### Study text
= = =

Ohio: Employer’s Failure to Call Employee Back to Work Was Due to Poor Economy, Not Retaliatory Motive for the Filing of a Comp Claim
An Ohio appellate court, in Lebron v. A&A Safety, Inc., 2012 Ohio 1637, 2012 Ohio App. LEXIS 1435 (Apr. 12, 2012), recently affirmed a trial court’s summary judgment order favoring a former employer in a civil action filed by a former employee who claimed he had not been called back for work because he filed workers’ compensation claims against the employer. Finding the defendant employer’s reason for not recalling the employee was not pretextual–it contended that due to the weak economy, its business revenue had fallen by 44 percent–the appellate court agreed that the former employee had failed to show that the employer had retaliatory motives when it did not recall plaintiff for work.
The employer was engaged in the heavy road construction industry. The majority of its employees work only during road construction season, which varied each year depending on the weather. Plaintiff, Estaban Lebron, was hired to work in 2004, operating a machine that released paint on the finished road. In December 2006, Lebron was injured in an accident at work and filed a workers’ compensation claim. He returned to work within days of the accident, with restrictions. He completed his treatment, which consisted of physical therapy and pain medication, in March 2007, and returned to work without restrictions in April 2007.
Lebron worked during the 2007 and 2008, but was not called back for the 2009 season. He filed the instant civil action, claiming the employer did not call him back to work because he was pursuing additional workers’ compensation claims. The employer countered that it did not call Lebron back because it had a 44% reduction in work that season. The trial court granted summary judgment and Lebron appealed.

= = =

### Excerpted records

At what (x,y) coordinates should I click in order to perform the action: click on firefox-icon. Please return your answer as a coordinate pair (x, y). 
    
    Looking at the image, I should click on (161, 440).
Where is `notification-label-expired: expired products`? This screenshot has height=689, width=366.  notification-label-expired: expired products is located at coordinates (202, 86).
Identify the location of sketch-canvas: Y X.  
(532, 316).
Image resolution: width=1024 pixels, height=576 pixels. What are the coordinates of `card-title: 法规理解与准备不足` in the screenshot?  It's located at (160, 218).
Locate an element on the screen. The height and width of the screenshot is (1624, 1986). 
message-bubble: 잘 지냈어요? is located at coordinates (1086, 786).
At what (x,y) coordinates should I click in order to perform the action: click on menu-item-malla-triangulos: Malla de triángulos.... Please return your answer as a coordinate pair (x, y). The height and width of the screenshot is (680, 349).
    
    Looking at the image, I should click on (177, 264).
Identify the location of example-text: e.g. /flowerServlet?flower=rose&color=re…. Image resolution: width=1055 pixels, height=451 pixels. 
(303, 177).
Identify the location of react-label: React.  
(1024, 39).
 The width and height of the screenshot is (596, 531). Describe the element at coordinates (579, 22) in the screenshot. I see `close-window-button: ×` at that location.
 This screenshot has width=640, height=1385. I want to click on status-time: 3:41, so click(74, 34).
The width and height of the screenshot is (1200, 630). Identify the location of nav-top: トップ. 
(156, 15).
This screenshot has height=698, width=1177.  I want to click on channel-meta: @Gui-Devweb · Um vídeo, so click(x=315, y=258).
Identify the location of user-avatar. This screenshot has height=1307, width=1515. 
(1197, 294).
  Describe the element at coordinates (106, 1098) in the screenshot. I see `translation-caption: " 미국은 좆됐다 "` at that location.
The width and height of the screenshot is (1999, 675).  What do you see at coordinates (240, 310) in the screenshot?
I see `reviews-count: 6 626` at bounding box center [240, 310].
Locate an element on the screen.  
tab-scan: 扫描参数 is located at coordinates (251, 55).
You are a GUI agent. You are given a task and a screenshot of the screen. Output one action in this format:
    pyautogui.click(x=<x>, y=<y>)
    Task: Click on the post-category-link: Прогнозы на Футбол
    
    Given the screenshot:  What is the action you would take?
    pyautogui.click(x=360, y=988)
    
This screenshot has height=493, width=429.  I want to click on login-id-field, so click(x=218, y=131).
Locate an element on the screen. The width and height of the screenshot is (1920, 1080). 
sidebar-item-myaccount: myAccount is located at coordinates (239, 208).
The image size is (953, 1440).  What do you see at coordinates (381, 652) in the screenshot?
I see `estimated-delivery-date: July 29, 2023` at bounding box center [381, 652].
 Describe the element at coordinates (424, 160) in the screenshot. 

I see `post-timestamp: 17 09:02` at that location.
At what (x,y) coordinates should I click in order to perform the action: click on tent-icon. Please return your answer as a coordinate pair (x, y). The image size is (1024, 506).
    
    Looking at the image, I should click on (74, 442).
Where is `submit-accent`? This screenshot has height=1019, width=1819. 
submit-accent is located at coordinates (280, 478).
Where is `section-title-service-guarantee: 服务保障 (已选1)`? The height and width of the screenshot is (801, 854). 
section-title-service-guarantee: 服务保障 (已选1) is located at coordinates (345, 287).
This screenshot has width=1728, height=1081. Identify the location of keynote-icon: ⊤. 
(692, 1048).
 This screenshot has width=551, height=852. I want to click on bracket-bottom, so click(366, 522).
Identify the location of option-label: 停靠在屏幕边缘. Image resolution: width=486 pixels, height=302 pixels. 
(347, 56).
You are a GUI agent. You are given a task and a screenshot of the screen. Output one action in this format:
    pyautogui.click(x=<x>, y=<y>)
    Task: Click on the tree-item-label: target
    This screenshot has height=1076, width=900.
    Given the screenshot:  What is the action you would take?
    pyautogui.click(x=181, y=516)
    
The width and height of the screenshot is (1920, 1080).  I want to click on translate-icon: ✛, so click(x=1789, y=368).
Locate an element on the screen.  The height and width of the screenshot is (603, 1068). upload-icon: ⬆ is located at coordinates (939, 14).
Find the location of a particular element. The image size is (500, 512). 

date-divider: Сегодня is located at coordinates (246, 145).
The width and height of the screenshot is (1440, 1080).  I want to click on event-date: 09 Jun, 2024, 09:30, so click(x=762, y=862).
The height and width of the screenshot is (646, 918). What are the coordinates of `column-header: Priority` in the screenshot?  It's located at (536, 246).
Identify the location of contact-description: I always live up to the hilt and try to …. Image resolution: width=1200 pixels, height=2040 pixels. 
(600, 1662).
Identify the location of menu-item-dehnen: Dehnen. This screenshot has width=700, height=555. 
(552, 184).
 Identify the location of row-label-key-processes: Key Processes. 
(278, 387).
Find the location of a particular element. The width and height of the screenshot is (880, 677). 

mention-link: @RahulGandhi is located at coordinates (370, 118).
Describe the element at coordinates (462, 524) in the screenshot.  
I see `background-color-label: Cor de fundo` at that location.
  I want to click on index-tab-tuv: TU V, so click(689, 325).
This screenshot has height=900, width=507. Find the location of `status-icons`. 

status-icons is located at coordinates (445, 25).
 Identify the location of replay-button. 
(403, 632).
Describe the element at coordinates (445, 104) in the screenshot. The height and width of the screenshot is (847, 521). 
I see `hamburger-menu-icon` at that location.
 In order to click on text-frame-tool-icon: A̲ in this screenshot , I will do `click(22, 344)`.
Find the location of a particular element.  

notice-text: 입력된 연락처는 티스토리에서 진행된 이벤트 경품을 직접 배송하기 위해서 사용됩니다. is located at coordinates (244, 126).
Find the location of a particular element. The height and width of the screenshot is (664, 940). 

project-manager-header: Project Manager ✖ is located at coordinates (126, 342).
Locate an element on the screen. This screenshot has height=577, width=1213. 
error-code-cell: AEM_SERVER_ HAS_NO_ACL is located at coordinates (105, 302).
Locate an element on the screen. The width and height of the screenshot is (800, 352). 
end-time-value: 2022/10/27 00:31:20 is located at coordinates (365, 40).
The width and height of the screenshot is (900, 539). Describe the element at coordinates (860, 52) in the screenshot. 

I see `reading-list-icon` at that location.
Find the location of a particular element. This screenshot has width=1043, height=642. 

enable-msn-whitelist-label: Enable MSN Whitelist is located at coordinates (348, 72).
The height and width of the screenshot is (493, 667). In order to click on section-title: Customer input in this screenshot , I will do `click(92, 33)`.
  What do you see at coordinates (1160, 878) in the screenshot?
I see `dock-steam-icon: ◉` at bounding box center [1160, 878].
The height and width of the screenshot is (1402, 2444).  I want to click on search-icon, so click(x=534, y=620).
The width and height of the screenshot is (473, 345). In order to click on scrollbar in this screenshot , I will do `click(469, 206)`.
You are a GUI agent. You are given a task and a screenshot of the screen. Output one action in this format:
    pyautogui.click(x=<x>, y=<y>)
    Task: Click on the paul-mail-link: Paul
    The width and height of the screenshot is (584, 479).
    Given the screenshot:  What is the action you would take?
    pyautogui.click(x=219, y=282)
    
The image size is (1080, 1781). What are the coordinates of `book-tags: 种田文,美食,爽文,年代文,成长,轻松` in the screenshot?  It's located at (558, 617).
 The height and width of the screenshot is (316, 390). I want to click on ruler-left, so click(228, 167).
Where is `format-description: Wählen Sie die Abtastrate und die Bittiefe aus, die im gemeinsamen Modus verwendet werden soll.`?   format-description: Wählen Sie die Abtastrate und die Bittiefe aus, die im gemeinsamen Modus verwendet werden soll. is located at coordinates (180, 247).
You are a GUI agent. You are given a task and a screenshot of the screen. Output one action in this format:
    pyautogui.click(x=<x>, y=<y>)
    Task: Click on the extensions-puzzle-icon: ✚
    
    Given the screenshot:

= = =

### What to do
Continue the Ohio retaliation case summary from where it stops.

### Result of this task
The court acknowledged that once an employee established his or her prima facie case, then the burden of production shifted to the employer to articulate a legitimate nonretaliatory reason for its action. The court observed that the burden does not require the employer to prove the absence of a retaliatory discharge; it merely requires the employer to set forth a legitimate, nonretaliatory reason for the employee’s discharge.
If the employer sets forth a legitimate, nonretaliatory reason for the employee’s discharge, the employee must establish that the reason given by the employer was pretextual, and that the real reason for the discharge was the employee’s protected activity under the Workers’ Compensation Act. The court stressed that the ultimate burden remained at all times on the employee to prove that the employer had a retaliatory motive for the discharge.
The court found that the evidence supported the trial court’s finding, that among other things, the employer knew that Lebron filed a workers’ compensation claim in 2006, yet called him back to work in 2007 and 2008. The appellate court found not only that Lebron failed to establish a prima facie case of retaliatory discharge, it also no evidence that the employer’s reason for not recalling Lebron back to work in 2009 was pretextual.